International Asheville brings the world to main street Oct. 2

Jay Harris, in Wadi Rum (Valley of the Moon), a protected desert wilderness in Jordan.

Jay Harris got his first taste of international living one horizon-broadening summer in Australia while staying on a piggery as a high school exchange student. Since then, he has worked 30 years overseas as an international education specialist for universities, advisory councils and community outreach programs, making 60 trips to Jordan alone. During the course of his career, he has met many people with common interests and pursuits who had no connection to one another. “That needs to change,” says Harris.  “Until it does, collaborative potential and mutual support go missing.”

Facilitating those connections is exactly what Harris is hoping to accomplish on Sunday, Oct. 2, when his brainchild, International Asheville, will provide space for members of the WNC community with global interests to meet like-minded people. Organized by Harris, hosted by Asheville’s Grail Moviehouse and sponsored in part by AvL Technologies, this event, according to Harris, is a “first-time effort to bring together some of the many international connections around WNC.” He adds: “I enjoy changing lives, broadening perspectives and reducing stereotypes. That’s what happens when you connect people and experiences across cultures and borders.”

Jennifer MacDonald and young Jordanian friend
Jennifer MacDonald and young Jordanian friend

Come together

One life Harris has changed is that of Hana, a particularly creative participant in a training program he recently facilitated for entrepreneurial women in Jordan.

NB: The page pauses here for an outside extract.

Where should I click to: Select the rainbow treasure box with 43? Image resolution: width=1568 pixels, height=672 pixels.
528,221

Hana, who was looking for a new career opportunity, noticed in several of the nearby refugee camps unused donated fabric that couldn’t be resold or recycled. With Harris’ help, Hana discovered a niche working with refugee mothers to create puppets and to perform puppet shows for the children in the camps. Shortly thereafter, Harris realized that his friend back home, Asheville native Jennifer MacDonald, had a friend who was a puppeteer in Jordan, and she introduced the puppeteer to Hana.

“These types of ‘shazam’ connections can and should happen more often,” says Harris.  “That is one of the many reasons I want to bring people with international involvements and interests together in one place. There are lots of good things happening now, but opportunities go missing until they know one another and can consider collaborative potential.”

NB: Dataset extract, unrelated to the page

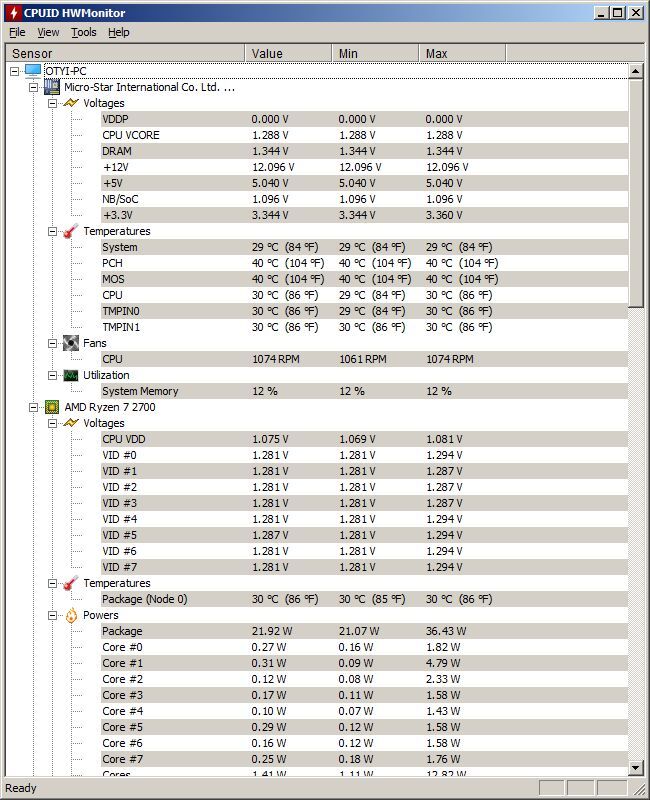650x800 pixels.
Task: Collapse the OTYI-PC root node
Action: click(14, 71)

According to Harris, there have been city, state and national events and initiatives for decades promoting international and intercultural awareness. “Some cities have committees, advisory councils and even professional staff to address international and intercultural relations,” he notes. One local example is Asheville Sister Cities, Inc, a nonprofit that, according to board member Karen Korp, “promotes peace, understanding, cooperation and sustainable partnerships through formalized agreements between international cities and the city of Asheville.”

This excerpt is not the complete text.